Anna Politkovskaya’s final message to the world wasn’t the story she didn’t get to file. It was the story of her own murder—a story that told the truth about Russia more powerfully than any article ever could.
She was 48 years old. She was shopping for her pregnant daughter. She was planning to meet her first grandchild.
They shot her four times in her own elevator.
On Putin’s birthday.
And in doing so, they ensured that the journalist they tried to silence would never, ever be forgotten.

5 comments

  1. The full quote :

    “We are hurtling back into a Soviet abyss, into an information vacuum that spells death from our own ignorance. All we have left is the internet, where information is still freely available. For the rest, if you want to go on working as a journalist, it’s total servility to Putin. Otherwise, it can be death, the bullet, poison, or trial—whatever our special services, Putin’s guard dogs, see fit.”

  2. Another quote :

    “Putin has, by chance, gotten hold of enormous power and has used it to catastrophic effect. I dislike him because he does not like people. He despises us. He sees us as a means to his ends, a means for the achievement and retention of personal power. Accordingly, he believes he can do anything he likes with us, play with us as he sees fit, destroy us if he wishes. We are nobody, while he whom chance has enabled to clamber to the top is today czar and God.”

  3. Anna Politkovskaya was not just a journalist.
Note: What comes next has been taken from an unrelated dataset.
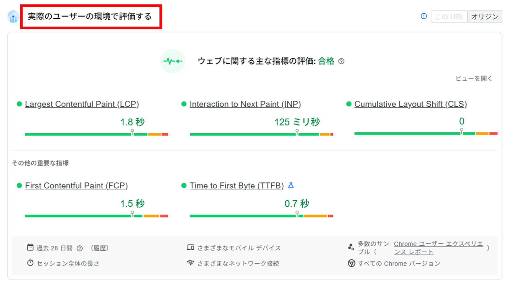The width and height of the screenshot is (507, 283).
Task: Open the Cumulative Layout Shift (CLS) link
Action: [410, 104]
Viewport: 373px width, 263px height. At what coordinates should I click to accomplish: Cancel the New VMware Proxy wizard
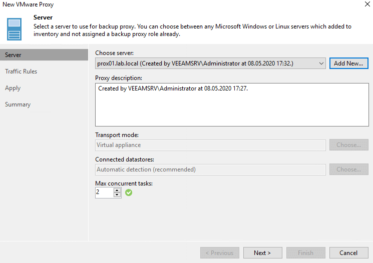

Not just another mortal in existence. Anna was an entity of a higher order sent here by the very highest. She was as one before her of truth and righteousness. Murdered by an evil of an evil entity existing in her realm. As the Pontius Pilate murdered He of purity so Vladimir Putin murdered Her. Now that these words have been written, Anna is now the beginning of the downfall of the evil Vladimir Putin. So it has been written so it shall be done. Slava Ukraine.

  4. And to think that this monster has been courted by countless Western politicians, who surely knew what a murderer he is, just for a handful of filthy dollars. It’s no different to this very day, when our once great nation has become his personal whore through the exceedingly corrupt and dirty fascist, DJ Trump.